By rejecting the bill passed by the House Friday, the Senate essentially now has one last shot to get a debt ceiling increase through Congress before the Aug. 2 deadline.

Senate majority leader Harry Reid (D) of Nevada speaks during a joint news conference with Sen. Charles Schumer (D) of New York (left) and Senate majority whip Dick Durbin (D) of Illinois (right) on debt ceiling crisis on Capitol Hill in Washington Friday.

Yuri Gripas/REUTERS

July 29, 2011

After a night of high drama on Capitol Hill, a legislative solution to the debt crisis now shifts to the Senate, where leaders of both parties must now try to guess what will pass in the House – perhaps the worst bet in all of politics.

The situation is the result of strategic mistakes in the buildup to Friday's debt-ceiling votes, which produced an outcome exactly the opposite of what GOP leaders had hoped. Speaker John Boehner (R) of Ohio had hoped to win support from House Democrats this week by scaling back the House's earlier “cut, cap, and balance” bill. With Democratic support in the House, the bill would have had a credible shot in the Democrat-controlled Senate.

Instead, his proposal alienated not only House Democrats but also the president and GOP conservatives. After an aborted attempt to hold a vote Thursday, an amended bill did at last pass the House Friday, 218 to 210, but without a single Democratic vote and without 22 Republican defectors. Later Friday, it failed in the Senate, which voted to table Mr. Boehner's bill, 59 to 41, effectively derailing it.

That makes the plan coming out of the Senate likely the last chance for Congress to vote to raise the debt ceiling before Aug. 2, when the country would default on some domestic spending obligations, which could include checks for Social Security recipients and veterans.

In short, months of negotiation have come down to a situation where the Senate has one shot to get it right – a compromise that will pass both the Democrat-controlled Senate and the Republican-controlled House in three days. At a time when even the speaker of the House appears uncertain what his caucus will or will not support, it is a Herculean task.

“We all know the Senate is the only way out of this mess,” said Sen. Charles Schumer (D) of New York Friday night.

But even getting a proposal through the Senate appears to be a big reach, since any bill would need at least seven GOP votes to reach the 60-vote threshold to avoid a filibuster. Senate majority leader Harry Reid (D) of Nevada introduced a plan earlier this week that would cut spending by $2.2 trillion over 10 years and raise the debt ceiling through 2012 immediately.
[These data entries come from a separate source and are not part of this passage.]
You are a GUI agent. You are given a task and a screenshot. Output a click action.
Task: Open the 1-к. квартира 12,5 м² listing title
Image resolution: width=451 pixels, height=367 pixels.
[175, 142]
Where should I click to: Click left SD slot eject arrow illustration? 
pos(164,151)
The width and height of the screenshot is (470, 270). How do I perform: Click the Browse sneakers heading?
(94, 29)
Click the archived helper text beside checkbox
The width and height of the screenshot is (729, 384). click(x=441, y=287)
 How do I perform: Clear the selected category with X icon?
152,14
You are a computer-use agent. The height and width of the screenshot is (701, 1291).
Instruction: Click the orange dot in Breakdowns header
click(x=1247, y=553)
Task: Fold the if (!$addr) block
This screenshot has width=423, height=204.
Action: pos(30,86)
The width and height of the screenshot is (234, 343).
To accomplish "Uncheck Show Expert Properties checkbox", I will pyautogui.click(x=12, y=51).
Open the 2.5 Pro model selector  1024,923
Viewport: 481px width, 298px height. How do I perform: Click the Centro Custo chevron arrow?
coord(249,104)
But Republicans, burned by similar bargains in the past, want assurances that those cuts will, in fact, take effect – hence their insistence on an accompanying balanced-budget amendment.

Behind the political theater on the floor, negotiations have been ongoing for weeks both within the Senate and between the Senate and House leaders over how to resolve this crisis.
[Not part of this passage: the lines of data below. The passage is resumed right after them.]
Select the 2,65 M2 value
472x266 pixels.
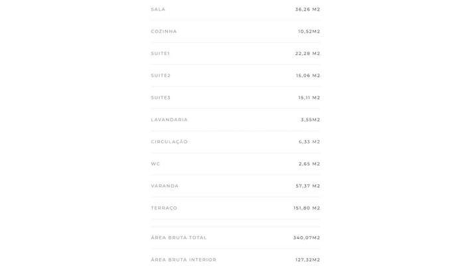[309, 164]
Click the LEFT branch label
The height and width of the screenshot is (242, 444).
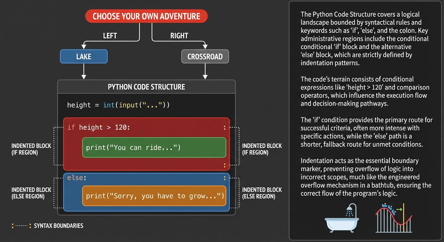tap(110, 36)

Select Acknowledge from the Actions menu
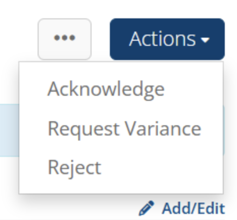pos(121,89)
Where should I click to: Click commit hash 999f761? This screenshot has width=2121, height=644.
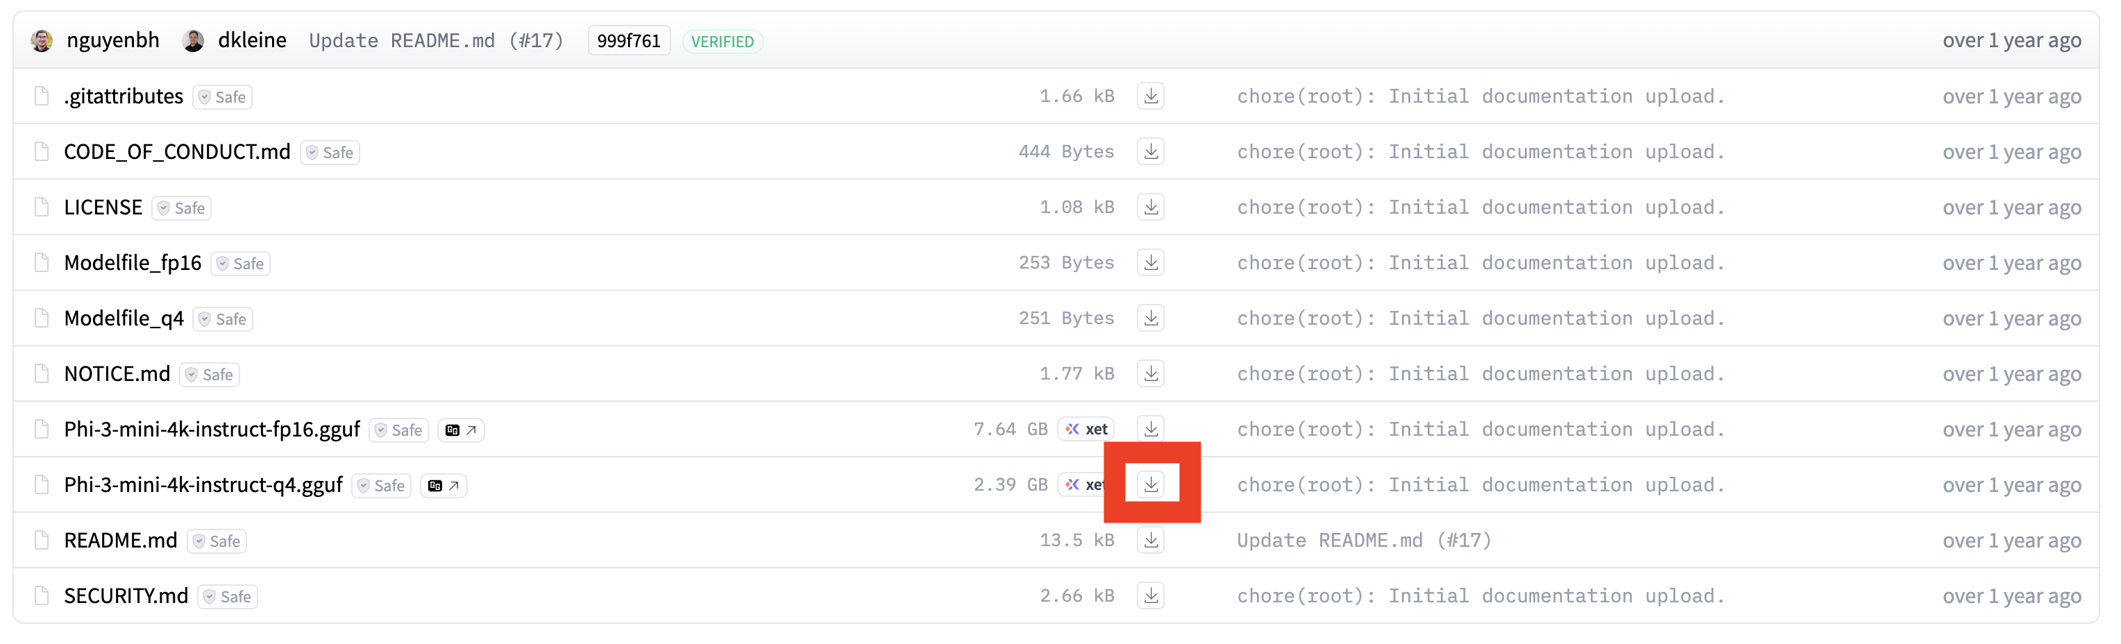(628, 41)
Senator Reid and Senate minority leader Mitch McConnell (R) of Kentucky, while not close friends, have developed a strong, working relationship. Unusually, they have a “nonaggression pact,” which means that neither one will campaign against the other. They speak several times a day and recently collaborated over how to improve a “last choice” proposal by Senator McConnell that would give the president a fast-track option to raise the debt limit with the support of only 34 senators.

“They’re not best friends, but they’re two old bulls who kind of see the world in the same way,” says Ross Baker, a political scientist at Rutgers University in New Brunswick, N.J.

The challenge in resolving the debt crisis will be to find a way to strike a bipartisan deal capable of passing the Senate that will not alienate Republicans needed to pass the measure in the House. “Something bipartisan in the Senate is a positive virtue, while in the House it’s a disqualifying problem,” he adds.

Indeed, in a surprise move, House Republicans could bring up a version of the Reid proposal for a vote on Saturday, well before the Senate takes it up on Sunday. Some House Republicans want to send a message to the Senate that the plan is unacceptable to them.

Yet House Democrats say it’s essential that the Senate send back a bill that does not require a second vote on raising the debt limit – one of the elements of Boehner's plan. “If they want 218 votes, they’re going to have to come to us,” says Rep. Jim McDermott (D) of Washington.”

“We’re in for a very difficult Monday night,” says Rep. Rob Andrews (D) of New Jersey, referring to when many lawmakers expect to take final votes on the Senate deal.